EUR/USD has been bearish since June, having lost around 10 cents as the USD dollar turned bullish, after the FED started to accept that inflation was getting out of hand. In recent months, we have heard some hawkish comments from ECB (European Central Bank) who seem worried about inflation.
Although CPI (consumer price index) is lower in Europe and the ECB hasn’t set anything to start tightening the monetary policy. The FED on the other hand has started reducing the monthly bond purchases and is picking up the speed of tapering, while analysts have predicted three rate hikes in 2022.

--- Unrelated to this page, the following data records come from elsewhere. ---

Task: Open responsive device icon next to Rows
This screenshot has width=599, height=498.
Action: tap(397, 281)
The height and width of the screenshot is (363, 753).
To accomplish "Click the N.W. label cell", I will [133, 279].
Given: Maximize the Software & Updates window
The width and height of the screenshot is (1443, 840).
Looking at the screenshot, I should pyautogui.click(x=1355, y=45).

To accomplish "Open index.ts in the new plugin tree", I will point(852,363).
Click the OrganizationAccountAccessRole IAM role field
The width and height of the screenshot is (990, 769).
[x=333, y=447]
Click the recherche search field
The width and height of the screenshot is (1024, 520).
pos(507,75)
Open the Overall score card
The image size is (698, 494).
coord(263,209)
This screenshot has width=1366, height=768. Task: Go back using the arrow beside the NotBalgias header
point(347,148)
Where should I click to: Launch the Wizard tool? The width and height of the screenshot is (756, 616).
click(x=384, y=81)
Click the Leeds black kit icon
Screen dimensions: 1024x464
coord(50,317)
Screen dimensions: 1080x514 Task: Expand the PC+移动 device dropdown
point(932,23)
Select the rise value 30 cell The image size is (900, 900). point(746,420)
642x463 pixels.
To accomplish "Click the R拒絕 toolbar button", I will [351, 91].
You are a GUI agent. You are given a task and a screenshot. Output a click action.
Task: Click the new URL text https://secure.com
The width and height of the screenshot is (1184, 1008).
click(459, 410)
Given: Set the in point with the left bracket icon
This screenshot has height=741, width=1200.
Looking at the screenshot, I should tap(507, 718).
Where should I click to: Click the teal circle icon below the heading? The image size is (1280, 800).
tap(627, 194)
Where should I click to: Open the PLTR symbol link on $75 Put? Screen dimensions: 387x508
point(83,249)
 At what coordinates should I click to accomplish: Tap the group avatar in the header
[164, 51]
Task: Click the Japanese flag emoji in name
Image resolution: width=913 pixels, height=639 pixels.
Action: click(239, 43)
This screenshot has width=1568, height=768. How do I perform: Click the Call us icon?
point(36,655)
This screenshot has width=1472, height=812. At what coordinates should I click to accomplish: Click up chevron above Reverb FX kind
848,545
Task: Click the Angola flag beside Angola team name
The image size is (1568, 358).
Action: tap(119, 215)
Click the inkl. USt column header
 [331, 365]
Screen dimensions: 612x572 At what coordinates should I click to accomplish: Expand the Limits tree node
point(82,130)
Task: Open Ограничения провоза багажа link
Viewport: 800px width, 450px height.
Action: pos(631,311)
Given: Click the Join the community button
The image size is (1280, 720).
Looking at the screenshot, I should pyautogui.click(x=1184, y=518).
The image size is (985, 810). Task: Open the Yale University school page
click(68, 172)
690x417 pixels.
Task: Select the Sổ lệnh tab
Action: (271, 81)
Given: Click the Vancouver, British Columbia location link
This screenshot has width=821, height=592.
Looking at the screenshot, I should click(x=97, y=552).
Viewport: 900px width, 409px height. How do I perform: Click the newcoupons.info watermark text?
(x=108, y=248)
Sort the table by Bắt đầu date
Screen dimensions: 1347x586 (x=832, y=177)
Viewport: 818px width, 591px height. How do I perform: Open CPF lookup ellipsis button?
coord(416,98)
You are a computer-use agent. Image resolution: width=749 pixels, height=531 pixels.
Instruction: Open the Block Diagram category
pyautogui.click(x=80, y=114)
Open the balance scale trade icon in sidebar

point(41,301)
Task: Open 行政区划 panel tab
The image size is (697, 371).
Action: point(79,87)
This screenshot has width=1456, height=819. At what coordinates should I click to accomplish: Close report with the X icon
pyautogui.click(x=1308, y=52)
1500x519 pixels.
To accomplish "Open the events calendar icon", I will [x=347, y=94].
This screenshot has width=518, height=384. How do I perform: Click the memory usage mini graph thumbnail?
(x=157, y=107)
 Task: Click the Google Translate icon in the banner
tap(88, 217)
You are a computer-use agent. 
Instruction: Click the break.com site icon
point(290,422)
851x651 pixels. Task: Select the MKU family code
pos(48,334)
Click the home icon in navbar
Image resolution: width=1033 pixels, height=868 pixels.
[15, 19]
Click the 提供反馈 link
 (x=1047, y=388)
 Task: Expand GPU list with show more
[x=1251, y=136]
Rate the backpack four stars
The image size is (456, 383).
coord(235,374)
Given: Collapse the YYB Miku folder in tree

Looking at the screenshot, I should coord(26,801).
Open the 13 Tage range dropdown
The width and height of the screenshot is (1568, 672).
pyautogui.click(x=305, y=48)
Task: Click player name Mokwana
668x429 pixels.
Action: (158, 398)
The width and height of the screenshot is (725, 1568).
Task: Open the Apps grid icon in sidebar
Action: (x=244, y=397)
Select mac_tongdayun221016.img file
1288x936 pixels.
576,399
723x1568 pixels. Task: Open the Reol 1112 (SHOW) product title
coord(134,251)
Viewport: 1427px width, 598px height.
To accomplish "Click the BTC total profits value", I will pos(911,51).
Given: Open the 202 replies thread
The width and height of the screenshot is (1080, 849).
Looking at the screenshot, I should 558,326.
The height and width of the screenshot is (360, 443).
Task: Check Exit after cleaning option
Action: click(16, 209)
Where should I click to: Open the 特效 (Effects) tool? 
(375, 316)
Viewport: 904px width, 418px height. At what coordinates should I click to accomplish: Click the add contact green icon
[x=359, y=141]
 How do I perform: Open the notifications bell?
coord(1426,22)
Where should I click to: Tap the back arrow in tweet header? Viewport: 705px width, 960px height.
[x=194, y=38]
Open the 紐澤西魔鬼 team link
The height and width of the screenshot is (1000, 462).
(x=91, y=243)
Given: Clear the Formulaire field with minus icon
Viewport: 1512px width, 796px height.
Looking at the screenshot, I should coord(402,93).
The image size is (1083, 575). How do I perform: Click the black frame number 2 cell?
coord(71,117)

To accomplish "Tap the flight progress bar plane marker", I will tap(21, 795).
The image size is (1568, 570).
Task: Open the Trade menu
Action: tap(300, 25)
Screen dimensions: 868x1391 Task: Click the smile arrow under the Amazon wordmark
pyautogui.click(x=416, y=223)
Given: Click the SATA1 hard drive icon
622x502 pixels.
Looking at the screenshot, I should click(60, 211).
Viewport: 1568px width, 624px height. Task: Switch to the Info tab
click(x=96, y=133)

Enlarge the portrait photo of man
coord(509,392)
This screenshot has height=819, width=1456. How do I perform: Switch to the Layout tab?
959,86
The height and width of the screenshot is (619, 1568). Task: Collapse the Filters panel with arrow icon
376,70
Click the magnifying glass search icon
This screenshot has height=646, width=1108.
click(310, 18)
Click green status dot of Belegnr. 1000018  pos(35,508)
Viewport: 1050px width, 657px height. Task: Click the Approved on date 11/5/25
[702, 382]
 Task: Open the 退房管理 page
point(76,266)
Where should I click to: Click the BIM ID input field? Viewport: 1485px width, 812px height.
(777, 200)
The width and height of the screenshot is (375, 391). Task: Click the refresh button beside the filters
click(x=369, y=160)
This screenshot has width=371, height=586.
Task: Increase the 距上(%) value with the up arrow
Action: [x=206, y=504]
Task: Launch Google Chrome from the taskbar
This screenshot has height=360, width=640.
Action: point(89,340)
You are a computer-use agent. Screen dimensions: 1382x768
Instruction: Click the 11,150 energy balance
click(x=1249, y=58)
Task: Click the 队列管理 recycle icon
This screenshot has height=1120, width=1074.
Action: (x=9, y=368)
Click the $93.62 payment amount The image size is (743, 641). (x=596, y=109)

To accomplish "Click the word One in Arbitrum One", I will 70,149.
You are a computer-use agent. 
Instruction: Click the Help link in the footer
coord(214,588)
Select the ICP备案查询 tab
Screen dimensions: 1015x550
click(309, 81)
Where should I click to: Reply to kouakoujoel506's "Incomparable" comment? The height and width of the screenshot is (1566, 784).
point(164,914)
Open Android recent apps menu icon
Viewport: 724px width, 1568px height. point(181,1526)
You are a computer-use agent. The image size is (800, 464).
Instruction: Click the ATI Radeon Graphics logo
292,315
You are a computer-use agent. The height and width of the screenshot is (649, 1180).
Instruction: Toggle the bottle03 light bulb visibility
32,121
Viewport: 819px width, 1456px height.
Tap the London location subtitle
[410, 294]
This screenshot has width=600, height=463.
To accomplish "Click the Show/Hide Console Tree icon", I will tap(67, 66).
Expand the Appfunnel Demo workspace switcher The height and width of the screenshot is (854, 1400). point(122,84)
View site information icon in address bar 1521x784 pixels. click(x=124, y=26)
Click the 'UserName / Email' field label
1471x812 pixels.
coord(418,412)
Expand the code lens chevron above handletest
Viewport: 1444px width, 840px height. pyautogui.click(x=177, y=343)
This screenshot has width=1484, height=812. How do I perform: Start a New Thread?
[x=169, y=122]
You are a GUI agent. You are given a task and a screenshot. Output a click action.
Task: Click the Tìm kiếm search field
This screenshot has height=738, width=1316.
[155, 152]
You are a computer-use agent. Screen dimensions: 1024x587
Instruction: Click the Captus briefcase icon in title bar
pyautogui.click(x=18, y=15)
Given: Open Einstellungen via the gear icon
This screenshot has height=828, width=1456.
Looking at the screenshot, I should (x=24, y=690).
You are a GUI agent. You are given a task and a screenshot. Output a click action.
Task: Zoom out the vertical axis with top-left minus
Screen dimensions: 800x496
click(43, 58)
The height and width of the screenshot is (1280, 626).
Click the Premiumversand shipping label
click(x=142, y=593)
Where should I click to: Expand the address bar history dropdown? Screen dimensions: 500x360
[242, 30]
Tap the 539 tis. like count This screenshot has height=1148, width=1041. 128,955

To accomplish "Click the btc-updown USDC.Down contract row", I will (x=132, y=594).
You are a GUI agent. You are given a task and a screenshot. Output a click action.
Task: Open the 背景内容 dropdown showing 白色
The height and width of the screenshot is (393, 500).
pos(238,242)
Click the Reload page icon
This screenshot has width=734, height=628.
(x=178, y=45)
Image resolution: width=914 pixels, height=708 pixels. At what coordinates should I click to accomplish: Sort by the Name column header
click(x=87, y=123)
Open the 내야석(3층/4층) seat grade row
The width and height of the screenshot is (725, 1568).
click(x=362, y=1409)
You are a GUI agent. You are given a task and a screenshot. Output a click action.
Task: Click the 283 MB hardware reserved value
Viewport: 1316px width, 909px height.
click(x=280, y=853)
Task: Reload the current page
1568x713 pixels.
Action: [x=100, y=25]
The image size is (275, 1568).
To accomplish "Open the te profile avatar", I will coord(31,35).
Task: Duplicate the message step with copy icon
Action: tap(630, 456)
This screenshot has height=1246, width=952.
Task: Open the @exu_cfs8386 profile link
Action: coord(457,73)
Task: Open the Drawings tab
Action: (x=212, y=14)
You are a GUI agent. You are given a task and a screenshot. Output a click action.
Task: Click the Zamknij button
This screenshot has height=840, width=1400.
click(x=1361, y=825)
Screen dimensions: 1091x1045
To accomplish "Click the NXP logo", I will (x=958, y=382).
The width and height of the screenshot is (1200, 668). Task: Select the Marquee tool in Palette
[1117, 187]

So, the FED is way ahead of the ECB regarding the tightening of the policy, which justifies the bearish trend during H2 of 2021. In December we saw this pair consolidate, but now the 50 daily SMA (yellow) has caught up with the price, which has been providing resistance before and is rejecting EUR/USD again now. So, chances are that EUR/USD resumes the bearish trend again early this year and starts pushing toward 1.10 and lower.
The US ADP employment report for December showed an impressive jump, so the US economy is doing well, while European services reports released earlier today showed a cool off in December, with GErman services remaining in contraction.
Friday is the non-farm payrolls report and his will bump up market expectations, even if ADP’s track record since the pandemic has been spotty. It’s the best reading since May. It’s not a surprise to see hiring in transportation and health, which are in high demand; but the jump in leisure and hospitality during omicron was unexpected.